Burnout is not a new topic for the business world. The nature and risks of employee burnout have been extensively researched in relation to large corporations. Burnout among entrepreneurs has only recently started receiving more attention.
A recent study reported in Harvard Business Review found evidence that entrepreneurs are more at risk for burnout for the following reasons: they are extremely passionate about their work, are socially isolated, have limited safety nets, and work in conditions of high uncertainty. The study found that entrepreneurs who reported high scores of “obsessive passion” were more likely to say they experienced burnout.
Entrepreneurs are more at risk for burnout for the following reasons: they are extremely passionate about their work, are socially isolated, have limited safety nets, and work in conditions of high uncertainty.
Working closely with ecosystem builders who support entrepreneurs, CO.STARTERS sees burnout as an emerging issue in our network. Many entrepreneurial support organizations are themselves entrepreneurial in nature, and are often led by entrepreneurs taking on community support roles in addition to running their own ventures. These grassroots leaders who are championing starters and attempting to help them avoid burning out, are themselves navigating the same dangers.
What is Burnout?
Burnout is generally understood as emotional or physical exhaustion brought about from prolonged stress or frustration, usually related to one’s workplace. In the entrepreneurial context, where work and life blur together, burnout becomes even harder to recognize or define. Early and even later stages of burnout often become a “normal” way of functioning.
“Burnout is the place where operating and working and living a normal life gets incredibly hard,” —Will Joseph
“Burnout is the place where operating and working and living a normal life gets incredibly hard,” says Will Joseph. One of the cofounders of CO.STARTERS, Will now works with Good Startups, which works with entrepreneurs to build practices that help ensure emotional health. “You might call it depression or being stressed out… there are all kinds of different words. It’s when the concerns and fears and the pace we’ve been driving at are not sustainable and we begin to recognize it. We’re not sure what to do and we’re not able to continue with how we’ve been operating.”
“Entrepreneurs are very needy people, and nonprofits are always going to take all the energy you have to give,” suggests Cecilia Wessinger. She is both an entrepreneur herself, and also works as a consultant for the Kauffman Foundation supporting nonprofit ecosystem builders. “Ideally, the goal is to prevent burnout, to catch ourselves and support each other before we get to that point so we don’t spiral down that rabbit hole. And that’s a really tricky thing, because up until the point of burnout, you’ve got so much to do, and it doesn’t go away.”

• **Recorded information**:

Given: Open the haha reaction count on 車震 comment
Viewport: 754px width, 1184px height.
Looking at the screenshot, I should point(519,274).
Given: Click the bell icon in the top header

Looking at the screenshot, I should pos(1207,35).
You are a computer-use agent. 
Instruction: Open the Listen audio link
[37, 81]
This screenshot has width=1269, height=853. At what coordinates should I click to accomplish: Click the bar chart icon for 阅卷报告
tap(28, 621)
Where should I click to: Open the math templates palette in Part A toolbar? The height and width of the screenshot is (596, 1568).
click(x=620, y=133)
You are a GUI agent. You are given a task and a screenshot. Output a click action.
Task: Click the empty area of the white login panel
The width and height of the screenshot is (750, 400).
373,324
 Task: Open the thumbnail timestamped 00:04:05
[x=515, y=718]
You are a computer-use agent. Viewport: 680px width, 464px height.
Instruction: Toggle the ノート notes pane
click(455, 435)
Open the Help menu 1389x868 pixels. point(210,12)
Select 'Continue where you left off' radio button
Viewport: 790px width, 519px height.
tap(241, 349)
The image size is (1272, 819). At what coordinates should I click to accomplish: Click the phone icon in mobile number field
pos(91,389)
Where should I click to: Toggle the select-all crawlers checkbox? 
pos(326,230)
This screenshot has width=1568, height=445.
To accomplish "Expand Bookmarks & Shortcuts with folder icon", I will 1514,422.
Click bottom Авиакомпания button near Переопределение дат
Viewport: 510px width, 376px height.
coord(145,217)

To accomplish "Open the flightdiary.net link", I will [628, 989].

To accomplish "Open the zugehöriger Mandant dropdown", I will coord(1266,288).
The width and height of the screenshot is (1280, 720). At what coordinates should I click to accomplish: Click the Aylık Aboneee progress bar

• **What needs to be done**: Please rewrite the burnout text above from "Working closely with" to "way of functioning.", changing "grassroots leaders" to "community leaders".

• **Task response**:
Working closely with ecosystem builders who support entrepreneurs, CO.STARTERS sees burnout as an emerging issue in our network. Many entrepreneurial support organizations are themselves entrepreneurial in nature, and are often led by entrepreneurs taking on community support roles in addition to running their own ventures. These community leaders who are championing starters and attempting to help them avoid burning out, are themselves navigating the same dangers.
What is Burnout?
Burnout is generally understood as emotional or physical exhaustion brought about from prolonged stress or frustration, usually related to one’s workplace. In the entrepreneurial context, where work and life blur together, burnout becomes even harder to recognize or define. Early and even later stages of burnout often become a “normal” way of functioning.